Nos últimos dias, Portugal foi alvo de intempéries que causaram prejuízos humanos e materiais significativos à sua população. Entre o desespero das pessoas e a incapacidade de resolver, o mais rápido possível, uma situação tão dramática, houve relatos de pessoas que não puderam utilizar os seus veículos porque são movidos a energia elétrica, sendo que uma das principais consequências da intempérie que atravessou Portugal foi a falta de energia elétrica causada pelos danos nas linhas que a transportam.

Se todos os equipamentos (veículos e outros equipamentos) fossem a energia elétrica, o que aconteceria? Se todas as pessoas tivessem apenas equipamentos elétricos para cozinhar, o que aconteceria numa situação destas? Em algumas zonas do país, a reposição da eletricidade nas casas e empresas deverá demorar algumas semanas.

Em 2025, houve um apagão que interrompeu o fornecimento de energia elétrica em Portugal e Espanha. Nos últimos meses, vários especialistas têm repetido que, no futuro, haverá mais apagões, pelo que a dependência exclusiva da energia elétrica pode causar prejuízos. Em casa, tenho forno a gás e forno elétrico e não estou disponível para fazer uma transição energética total. 

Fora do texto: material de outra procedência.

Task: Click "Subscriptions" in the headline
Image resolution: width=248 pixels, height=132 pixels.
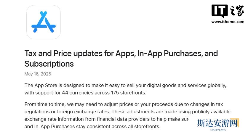Action: 49,64
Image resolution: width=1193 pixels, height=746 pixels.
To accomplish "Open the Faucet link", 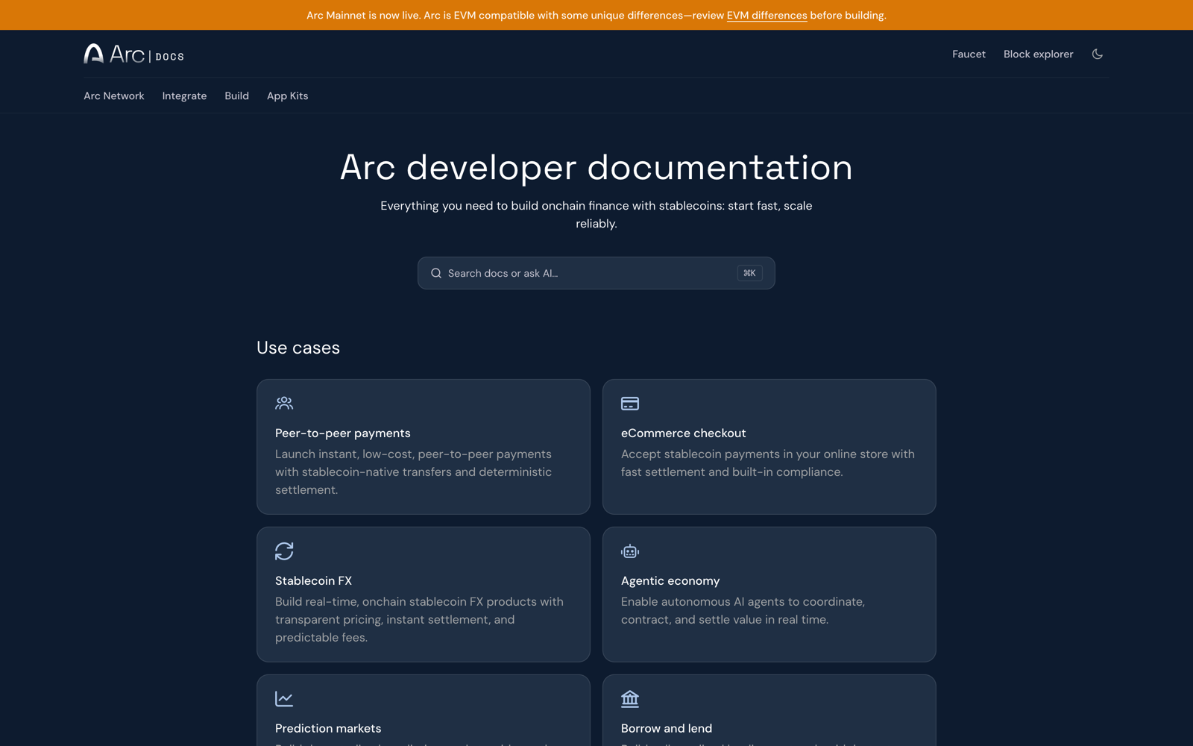I will point(969,54).
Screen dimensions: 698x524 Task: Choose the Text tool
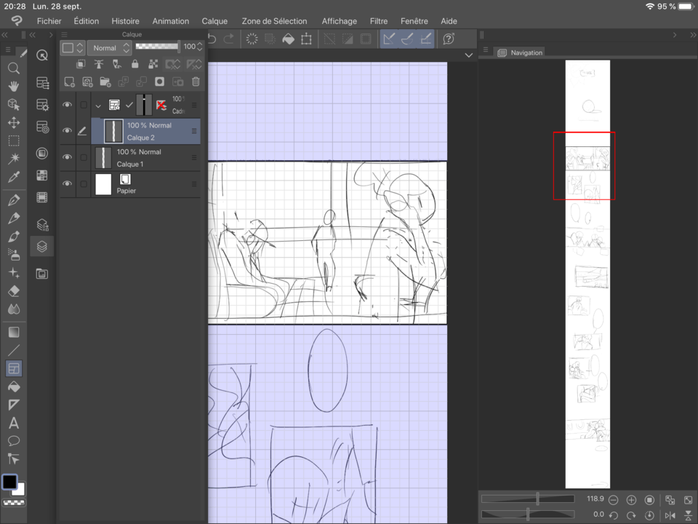[x=13, y=423]
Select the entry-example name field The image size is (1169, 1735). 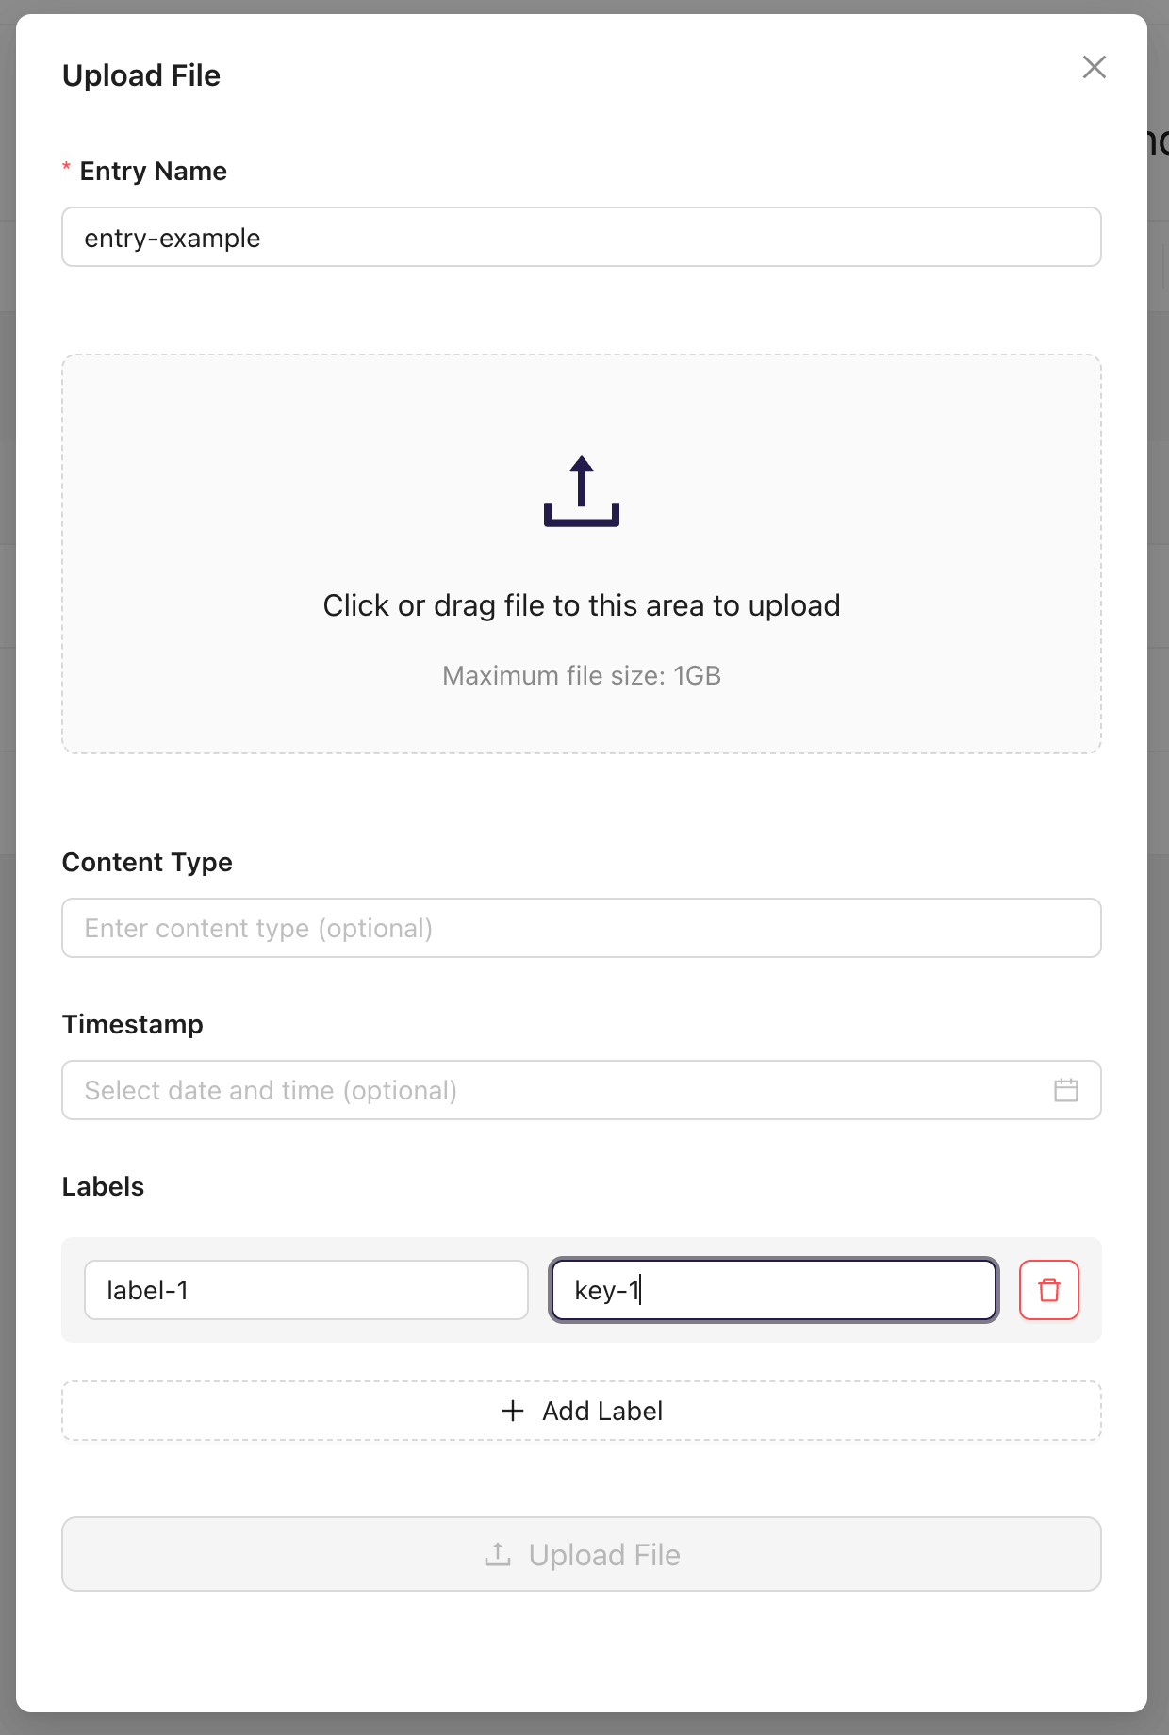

sexta-feira, 16 de janeiro de 2026

Pressões demográficas

 

O Boletim Económico de dezembro, do Banco de Portugal, faz uma análise ao mercado de habitação em Portugal, identificando os principais fatores e contribuindo com algumas explicações para a falta de casas para habitação.

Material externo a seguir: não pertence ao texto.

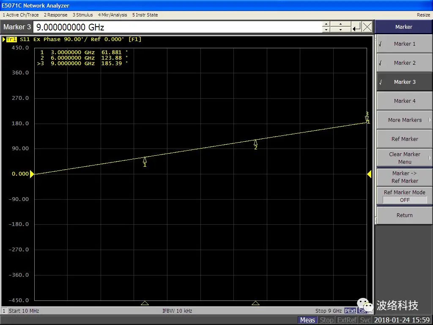Open the Clear Marker Menu submenu
The width and height of the screenshot is (433, 325).
pyautogui.click(x=404, y=158)
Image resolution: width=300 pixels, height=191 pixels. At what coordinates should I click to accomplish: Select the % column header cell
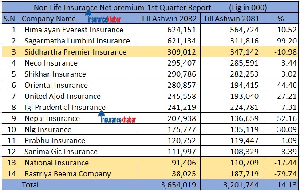point(280,19)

O aumento dos preços da habitação tem origem, como se sabe, no aumento mais do que proporcional da procura relativamente à oferta. Do lado da procura, há vários fatores que contribuem para o seu aumento, destacando-se o aumento da população e a diminuição da dimensão média das famílias. Segundo o boletim de dezembro do Banco de Portugal, entre 1981 e 2021, o fator que mais contribuiu para o aumento do número de famílias foi a sua dimensão, que reduziu expressivamente no período. Entre 2021 e 2024, o saldo migratório foi o principal determinante do aumento do número de famílias.

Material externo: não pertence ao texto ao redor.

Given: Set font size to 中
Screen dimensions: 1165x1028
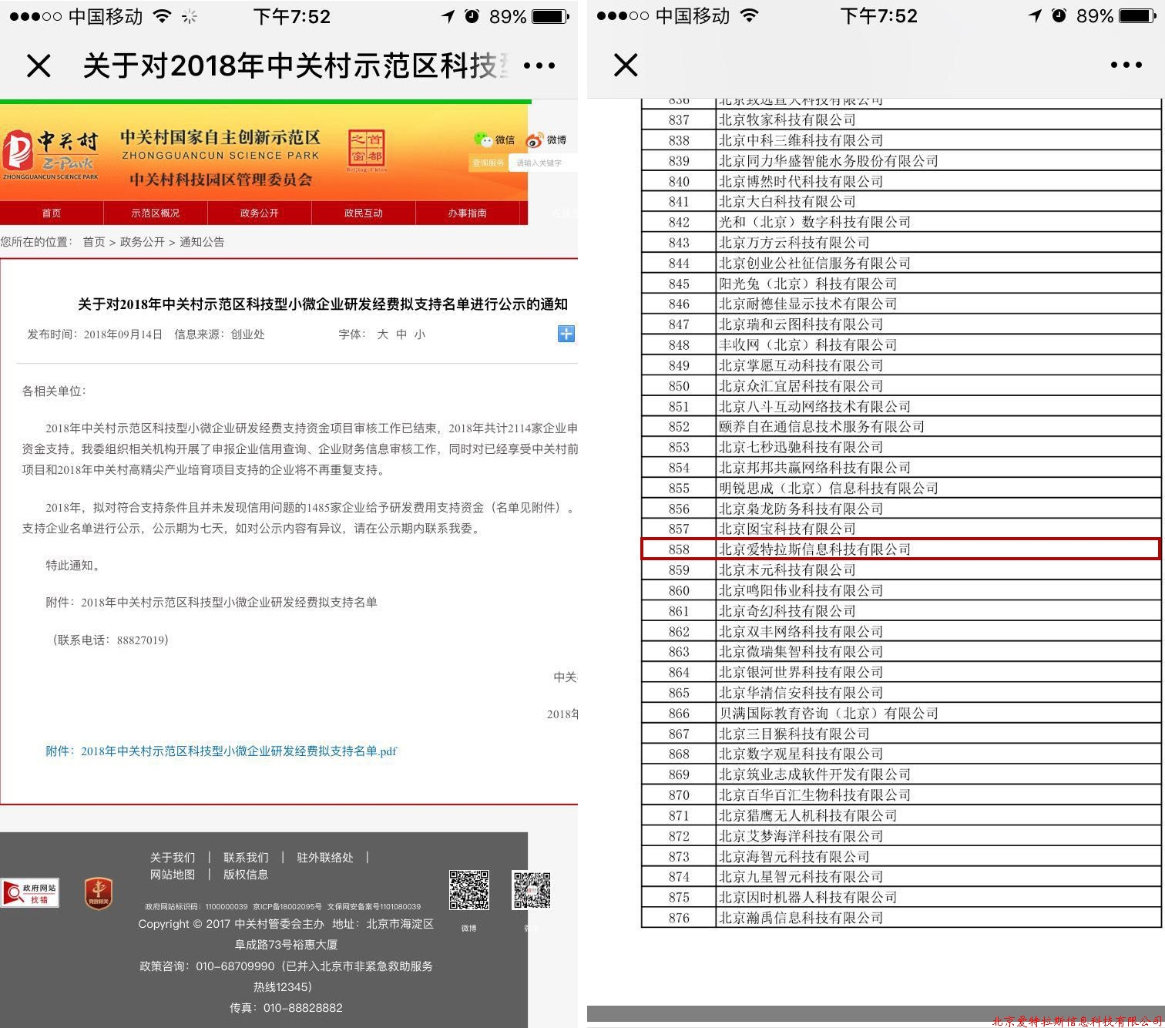Looking at the screenshot, I should (401, 334).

Do lado da oferta, verifica-se que o número de alojamentos familiares disponíveis para habitar diminuiu expressivamente nos últimos 15 anos. Entre 1981 e 2011, a variação média anual do número de alojamentos familiares era de cerca de 82 mil; entre 2011 e 2021, a média foi de cerca de 11 mil. Entre 2021 e 2024, a variação média anual do número de alojamentos locais aumentou, para cerca de 22 mil, mas ainda muito abaixo das necessidades e dos valores observados nas duas últimas décadas do século XX e na primeira década do século XXI. O relatório do Banco de Portugal destaca, ainda, uma percentagem elevada de alojamentos vagos, sendo que as casas vazias estão localizadas maioritariamente nos concelhos com menor pressão da procura — em Lisboa e no Porto, por exemplo, as casas vazias representam uma percentagem baixa. Apesar de o boletim não analisar esta situação, estou convicto de que muitas das casas vazias não estão em condições de serem habitadas. Na zona onde resido, muitas casas estão vazias porque os antigos proprietários, maioritariamente idosos, morreram e os seus filhos não estão disponíveis para morar nas mesmas condições dos pais.

Os números referidos, que são corroborados pela análise do boletim de dezembro, mostram que até 2011 a variação do número de alojamentos foi superior à variação do número de famílias, tendo-se invertido esta situação a partir de 2011 até à atualidade. O excesso de procura relativamente à oferta existente tem pressionado a subida dos preços das casas e das rendas, pelo que os preços apenas poderão baixar (ou aumentar a um ritmo inferior) quando a oferta crescer a um ritmo significativamente superior.